- Interactive map of Solear
- Coordinates: 6°18′10″S 106°24′50″E﻿ / ﻿6.30278°S 106.41389°E
- Country: Indonesia
- Province: Banten
- Regency: Tangerang Regency
- Established: 29 December 2006

Area
- • Total: 34.07 km^{2} (13.15 sq mi)

Population (mid 2024 estimate)
- • Total: 109,317
- • Density: 3,209/km^{2} (8,310/sq mi)

= Solear =

Solear is a town and an administrative district (kecamatan) located in the Tangerang Regency of Banten Province on Java, Indonesia. The district covers a land area of 34.07 km^{2}, and had a population of 73,888 at the 2010 Census and 95,521 at the 2020 Census; the official estimate as of mid-2024 was 109,317 (comprising 56,202 males and 53,115 females). The administrative centre is at the town of Solear.

== History ==
Solear was previously part of Cisoka district before it was split off from the southern part of the district in 2006.

==Villages==
Solear District is sub-divided into seven villages (desa), all sharing the postcode of 15731, listed below with their areas and their officially-estimated populations as of mid-2024.

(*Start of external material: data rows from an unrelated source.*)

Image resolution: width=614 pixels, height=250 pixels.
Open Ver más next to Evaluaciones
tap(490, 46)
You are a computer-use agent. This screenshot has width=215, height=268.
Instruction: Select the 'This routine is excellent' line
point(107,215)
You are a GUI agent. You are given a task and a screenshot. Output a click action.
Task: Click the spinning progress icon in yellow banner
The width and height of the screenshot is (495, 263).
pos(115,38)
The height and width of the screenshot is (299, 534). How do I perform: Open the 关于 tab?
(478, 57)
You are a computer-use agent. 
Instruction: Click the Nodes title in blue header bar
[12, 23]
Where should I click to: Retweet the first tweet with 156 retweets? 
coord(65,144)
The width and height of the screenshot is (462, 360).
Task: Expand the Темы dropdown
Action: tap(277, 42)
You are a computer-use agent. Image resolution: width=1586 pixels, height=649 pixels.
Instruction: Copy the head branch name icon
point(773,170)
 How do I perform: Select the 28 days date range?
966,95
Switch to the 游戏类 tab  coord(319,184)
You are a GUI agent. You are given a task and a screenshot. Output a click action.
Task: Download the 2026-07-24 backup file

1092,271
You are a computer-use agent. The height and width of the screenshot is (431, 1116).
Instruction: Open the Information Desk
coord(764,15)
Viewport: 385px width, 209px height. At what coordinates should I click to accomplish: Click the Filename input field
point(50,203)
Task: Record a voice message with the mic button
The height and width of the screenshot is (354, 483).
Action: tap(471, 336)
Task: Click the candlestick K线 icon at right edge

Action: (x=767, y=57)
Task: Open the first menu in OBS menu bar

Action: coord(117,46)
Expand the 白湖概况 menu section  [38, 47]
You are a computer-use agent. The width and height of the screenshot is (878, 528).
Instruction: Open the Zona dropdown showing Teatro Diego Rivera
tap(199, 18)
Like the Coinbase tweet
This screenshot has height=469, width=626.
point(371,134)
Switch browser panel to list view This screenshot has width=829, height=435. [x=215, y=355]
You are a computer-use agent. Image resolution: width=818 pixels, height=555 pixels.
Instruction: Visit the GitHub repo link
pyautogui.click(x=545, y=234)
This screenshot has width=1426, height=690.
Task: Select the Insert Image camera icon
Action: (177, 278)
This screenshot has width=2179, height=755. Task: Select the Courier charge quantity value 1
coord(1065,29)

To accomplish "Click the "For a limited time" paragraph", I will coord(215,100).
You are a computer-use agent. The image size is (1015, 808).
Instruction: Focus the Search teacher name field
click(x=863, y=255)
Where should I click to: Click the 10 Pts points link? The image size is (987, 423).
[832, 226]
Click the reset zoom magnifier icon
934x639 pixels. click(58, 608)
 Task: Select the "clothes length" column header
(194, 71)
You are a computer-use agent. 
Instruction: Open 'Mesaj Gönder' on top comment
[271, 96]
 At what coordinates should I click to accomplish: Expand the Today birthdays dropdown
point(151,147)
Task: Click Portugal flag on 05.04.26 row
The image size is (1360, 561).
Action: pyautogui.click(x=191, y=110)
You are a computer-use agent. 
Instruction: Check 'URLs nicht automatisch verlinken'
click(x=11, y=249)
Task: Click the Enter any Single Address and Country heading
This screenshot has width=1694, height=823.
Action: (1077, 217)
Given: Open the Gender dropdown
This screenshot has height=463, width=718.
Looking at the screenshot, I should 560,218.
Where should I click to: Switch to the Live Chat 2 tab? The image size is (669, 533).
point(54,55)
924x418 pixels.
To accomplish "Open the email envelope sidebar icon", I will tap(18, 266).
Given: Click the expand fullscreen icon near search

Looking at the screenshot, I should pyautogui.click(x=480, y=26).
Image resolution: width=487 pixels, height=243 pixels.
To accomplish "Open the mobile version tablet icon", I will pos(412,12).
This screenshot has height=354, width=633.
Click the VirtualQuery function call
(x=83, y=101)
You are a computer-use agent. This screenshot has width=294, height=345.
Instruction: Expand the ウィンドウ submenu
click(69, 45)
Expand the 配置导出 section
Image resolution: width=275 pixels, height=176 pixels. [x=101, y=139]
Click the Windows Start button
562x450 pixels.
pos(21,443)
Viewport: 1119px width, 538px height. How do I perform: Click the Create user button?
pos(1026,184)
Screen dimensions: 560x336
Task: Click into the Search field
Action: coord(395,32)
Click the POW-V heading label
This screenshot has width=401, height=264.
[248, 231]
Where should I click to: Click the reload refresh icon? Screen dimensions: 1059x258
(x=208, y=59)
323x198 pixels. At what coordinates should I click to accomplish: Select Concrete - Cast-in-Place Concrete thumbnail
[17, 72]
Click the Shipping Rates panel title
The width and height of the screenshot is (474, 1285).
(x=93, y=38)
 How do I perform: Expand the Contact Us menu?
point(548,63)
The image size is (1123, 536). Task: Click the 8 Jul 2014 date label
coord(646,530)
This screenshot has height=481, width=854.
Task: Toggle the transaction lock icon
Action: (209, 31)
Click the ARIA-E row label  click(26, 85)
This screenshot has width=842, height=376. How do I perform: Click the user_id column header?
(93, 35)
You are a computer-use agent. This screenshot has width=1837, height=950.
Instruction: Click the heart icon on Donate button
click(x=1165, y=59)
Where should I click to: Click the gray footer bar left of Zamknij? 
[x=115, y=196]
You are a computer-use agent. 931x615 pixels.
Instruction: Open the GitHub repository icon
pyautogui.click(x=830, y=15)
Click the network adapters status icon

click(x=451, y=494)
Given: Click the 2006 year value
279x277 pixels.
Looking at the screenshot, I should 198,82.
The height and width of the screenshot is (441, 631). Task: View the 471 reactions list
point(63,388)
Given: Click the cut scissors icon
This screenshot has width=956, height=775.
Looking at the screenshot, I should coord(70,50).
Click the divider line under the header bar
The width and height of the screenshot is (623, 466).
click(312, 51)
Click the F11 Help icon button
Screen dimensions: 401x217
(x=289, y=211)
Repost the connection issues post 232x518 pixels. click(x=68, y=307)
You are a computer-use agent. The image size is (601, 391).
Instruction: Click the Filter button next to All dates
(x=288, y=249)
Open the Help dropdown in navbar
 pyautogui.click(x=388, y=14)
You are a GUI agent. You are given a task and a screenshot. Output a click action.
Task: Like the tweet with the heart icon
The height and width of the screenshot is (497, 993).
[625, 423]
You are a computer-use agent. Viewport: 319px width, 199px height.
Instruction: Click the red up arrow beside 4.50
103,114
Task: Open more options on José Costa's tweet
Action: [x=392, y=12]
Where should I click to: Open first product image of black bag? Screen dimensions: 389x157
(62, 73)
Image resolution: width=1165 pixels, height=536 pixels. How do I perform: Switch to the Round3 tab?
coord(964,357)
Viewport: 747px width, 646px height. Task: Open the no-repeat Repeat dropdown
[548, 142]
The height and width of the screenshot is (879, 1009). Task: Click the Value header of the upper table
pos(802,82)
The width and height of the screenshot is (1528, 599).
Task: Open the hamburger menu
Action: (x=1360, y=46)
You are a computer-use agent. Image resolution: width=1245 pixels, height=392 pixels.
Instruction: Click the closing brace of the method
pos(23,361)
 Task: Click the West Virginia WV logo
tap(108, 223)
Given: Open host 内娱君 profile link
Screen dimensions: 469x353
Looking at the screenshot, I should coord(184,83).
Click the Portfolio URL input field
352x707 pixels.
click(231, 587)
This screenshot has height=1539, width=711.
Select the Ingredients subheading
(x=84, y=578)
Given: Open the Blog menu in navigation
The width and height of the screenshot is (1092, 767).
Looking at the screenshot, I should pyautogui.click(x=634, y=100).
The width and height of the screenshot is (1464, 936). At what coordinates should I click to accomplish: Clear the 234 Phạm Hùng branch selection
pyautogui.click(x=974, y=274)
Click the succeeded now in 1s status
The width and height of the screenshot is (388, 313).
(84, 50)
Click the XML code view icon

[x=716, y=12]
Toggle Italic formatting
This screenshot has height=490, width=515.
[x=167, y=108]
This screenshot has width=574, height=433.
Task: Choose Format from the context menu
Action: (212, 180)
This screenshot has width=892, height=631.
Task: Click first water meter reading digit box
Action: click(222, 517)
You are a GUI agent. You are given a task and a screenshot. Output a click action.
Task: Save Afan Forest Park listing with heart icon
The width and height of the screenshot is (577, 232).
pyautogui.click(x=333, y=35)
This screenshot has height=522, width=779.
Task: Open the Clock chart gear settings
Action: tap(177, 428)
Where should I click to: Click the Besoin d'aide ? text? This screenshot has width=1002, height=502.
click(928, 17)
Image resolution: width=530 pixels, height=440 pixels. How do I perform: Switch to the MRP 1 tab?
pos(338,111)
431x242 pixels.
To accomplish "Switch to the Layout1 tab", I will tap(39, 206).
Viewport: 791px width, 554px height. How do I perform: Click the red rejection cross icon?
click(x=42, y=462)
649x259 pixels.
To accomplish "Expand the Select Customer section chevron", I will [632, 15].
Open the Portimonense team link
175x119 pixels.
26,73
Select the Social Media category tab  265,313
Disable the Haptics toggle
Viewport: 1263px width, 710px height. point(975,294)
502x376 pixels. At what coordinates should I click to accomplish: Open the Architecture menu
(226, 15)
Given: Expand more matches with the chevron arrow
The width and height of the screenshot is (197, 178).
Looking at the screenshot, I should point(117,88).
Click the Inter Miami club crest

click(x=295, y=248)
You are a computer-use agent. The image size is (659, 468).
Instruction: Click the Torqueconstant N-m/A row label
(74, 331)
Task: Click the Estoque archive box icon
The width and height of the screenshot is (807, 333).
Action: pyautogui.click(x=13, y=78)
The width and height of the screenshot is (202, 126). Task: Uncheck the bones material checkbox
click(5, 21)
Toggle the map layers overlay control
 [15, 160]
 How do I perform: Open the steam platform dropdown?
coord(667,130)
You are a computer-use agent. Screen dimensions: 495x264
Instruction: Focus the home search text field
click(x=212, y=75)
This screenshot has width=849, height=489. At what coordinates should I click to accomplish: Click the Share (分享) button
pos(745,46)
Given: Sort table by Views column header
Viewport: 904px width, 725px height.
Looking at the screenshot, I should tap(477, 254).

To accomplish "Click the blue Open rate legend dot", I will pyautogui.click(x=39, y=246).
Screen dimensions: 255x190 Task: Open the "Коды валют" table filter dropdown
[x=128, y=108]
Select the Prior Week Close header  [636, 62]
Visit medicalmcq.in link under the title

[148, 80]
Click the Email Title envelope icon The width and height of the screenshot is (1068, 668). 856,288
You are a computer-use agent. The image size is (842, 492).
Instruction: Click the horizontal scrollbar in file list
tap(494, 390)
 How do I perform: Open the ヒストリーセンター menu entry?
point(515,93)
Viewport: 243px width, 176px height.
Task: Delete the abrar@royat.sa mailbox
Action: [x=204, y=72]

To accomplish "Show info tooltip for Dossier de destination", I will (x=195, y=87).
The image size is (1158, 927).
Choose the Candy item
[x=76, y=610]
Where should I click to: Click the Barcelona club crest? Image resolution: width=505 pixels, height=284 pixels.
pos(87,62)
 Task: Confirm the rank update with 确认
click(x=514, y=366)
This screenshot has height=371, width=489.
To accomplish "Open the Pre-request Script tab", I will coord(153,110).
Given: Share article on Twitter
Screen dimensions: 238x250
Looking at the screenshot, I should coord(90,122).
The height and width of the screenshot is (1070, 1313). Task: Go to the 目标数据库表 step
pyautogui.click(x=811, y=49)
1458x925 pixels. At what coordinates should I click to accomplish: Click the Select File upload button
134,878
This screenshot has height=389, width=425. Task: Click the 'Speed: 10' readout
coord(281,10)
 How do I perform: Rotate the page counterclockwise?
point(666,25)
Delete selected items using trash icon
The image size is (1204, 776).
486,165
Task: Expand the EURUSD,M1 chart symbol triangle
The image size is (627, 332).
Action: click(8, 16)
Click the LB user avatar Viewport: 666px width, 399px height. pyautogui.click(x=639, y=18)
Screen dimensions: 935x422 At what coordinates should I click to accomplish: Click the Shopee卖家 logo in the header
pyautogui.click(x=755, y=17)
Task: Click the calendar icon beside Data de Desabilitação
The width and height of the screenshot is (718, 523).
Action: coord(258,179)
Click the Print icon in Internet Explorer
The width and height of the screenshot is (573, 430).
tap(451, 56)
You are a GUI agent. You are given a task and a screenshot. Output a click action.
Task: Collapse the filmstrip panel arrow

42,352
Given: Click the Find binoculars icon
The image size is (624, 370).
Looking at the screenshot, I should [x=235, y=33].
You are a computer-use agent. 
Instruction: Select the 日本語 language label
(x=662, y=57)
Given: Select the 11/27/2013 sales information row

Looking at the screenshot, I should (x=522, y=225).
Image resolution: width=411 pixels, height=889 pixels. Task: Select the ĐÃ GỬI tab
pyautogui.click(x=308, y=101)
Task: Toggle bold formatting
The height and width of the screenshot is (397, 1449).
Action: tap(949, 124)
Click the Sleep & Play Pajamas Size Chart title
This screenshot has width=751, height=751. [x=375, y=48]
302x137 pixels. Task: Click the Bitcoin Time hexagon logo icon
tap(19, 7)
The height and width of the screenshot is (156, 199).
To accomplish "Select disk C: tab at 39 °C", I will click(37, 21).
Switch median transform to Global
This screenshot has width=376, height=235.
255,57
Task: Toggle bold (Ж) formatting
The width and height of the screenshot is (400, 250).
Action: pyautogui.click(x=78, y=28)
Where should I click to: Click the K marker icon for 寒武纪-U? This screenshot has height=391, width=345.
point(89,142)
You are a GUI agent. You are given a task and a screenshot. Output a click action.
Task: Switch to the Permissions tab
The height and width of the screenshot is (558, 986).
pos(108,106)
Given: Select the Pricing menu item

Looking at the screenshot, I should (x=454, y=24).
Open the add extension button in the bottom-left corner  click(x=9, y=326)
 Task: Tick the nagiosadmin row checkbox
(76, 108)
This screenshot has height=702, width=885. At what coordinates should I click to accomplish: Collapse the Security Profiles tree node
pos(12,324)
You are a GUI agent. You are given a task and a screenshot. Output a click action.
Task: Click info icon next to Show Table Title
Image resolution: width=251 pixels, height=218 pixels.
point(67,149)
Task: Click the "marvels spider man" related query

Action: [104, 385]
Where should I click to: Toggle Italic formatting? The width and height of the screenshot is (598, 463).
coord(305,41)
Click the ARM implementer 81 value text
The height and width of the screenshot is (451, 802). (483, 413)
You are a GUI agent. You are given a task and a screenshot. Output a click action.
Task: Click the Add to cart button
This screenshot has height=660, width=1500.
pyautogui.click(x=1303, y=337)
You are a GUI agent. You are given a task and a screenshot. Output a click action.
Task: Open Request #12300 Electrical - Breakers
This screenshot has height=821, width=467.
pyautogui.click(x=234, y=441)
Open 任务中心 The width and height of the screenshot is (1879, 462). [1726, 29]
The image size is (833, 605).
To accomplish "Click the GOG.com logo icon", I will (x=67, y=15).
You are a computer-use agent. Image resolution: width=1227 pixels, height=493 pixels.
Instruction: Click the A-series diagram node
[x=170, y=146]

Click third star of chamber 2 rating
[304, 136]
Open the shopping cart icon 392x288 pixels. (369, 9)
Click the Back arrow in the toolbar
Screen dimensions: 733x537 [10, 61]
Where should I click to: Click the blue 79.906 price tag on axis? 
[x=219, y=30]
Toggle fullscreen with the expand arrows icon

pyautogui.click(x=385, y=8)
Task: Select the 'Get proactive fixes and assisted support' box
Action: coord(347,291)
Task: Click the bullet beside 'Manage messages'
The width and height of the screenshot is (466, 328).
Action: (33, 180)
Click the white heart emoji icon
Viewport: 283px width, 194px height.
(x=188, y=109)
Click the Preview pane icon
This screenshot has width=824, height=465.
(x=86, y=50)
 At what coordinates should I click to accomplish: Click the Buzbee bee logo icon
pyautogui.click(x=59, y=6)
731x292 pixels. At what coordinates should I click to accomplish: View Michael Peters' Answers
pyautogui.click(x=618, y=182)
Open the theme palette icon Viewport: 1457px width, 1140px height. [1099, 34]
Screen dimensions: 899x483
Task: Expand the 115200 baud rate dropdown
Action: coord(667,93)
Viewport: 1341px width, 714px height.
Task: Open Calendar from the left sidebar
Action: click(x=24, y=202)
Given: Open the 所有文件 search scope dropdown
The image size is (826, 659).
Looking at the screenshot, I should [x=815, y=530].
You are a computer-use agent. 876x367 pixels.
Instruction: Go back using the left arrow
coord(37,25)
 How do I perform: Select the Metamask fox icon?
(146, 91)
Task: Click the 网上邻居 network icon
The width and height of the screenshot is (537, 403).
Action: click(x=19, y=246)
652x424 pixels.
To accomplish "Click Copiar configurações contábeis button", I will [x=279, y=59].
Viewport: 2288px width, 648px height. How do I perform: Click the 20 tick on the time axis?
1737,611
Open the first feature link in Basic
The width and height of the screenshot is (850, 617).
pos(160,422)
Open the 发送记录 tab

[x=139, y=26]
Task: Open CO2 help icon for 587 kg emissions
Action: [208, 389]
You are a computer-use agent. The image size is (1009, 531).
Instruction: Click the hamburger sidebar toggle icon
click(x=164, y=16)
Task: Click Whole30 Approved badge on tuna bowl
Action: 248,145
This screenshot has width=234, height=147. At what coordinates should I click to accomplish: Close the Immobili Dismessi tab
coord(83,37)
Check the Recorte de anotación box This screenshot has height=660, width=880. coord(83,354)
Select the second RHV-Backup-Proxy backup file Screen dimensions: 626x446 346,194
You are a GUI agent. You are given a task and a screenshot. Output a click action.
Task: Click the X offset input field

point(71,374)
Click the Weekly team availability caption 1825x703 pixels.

| Kode Wilayah | Name of desa | Area in km^{2} | Population mid 2024 estimate |
|---|---|---|---|
| 36.03.31.2001 | Solear (town) | 5.49 | 13,057 |
| 36.03.31.2002 | Cikuya | 7.83 | 17,014 |
| 36.03.31.2003 | Cikasungka | 7.42 | 25,527 |
| 36.03.31.2004 | Cireundeu | 1.70 | 5,883 |
| 36.03.31.2005 | Cikareo | 3.00 | 6,235 |
| 36.03.31.2006 | Pasanggrahan | 4.47 | 26,404 |
| 36.03.31.2007 | Munjul | 4.16 | 15,197 |
| 36.03.31 | Totals | 34.07 | 109,317 |

==Transportation==
Cikoya and Tigaraksa railway station are the only railway stations in Solear serving the Rangkasbitung Line, with Tigaraksa being a terminal station for some commuter train trips. Although named the Tigaraksa railway station, the station is located in the southeast of Solear instead of Tigaraksa. An extension of Tigaraksa station located near the border of Solear and Tenjo named Tigaraksa Pomodoro railway station is currently being planned.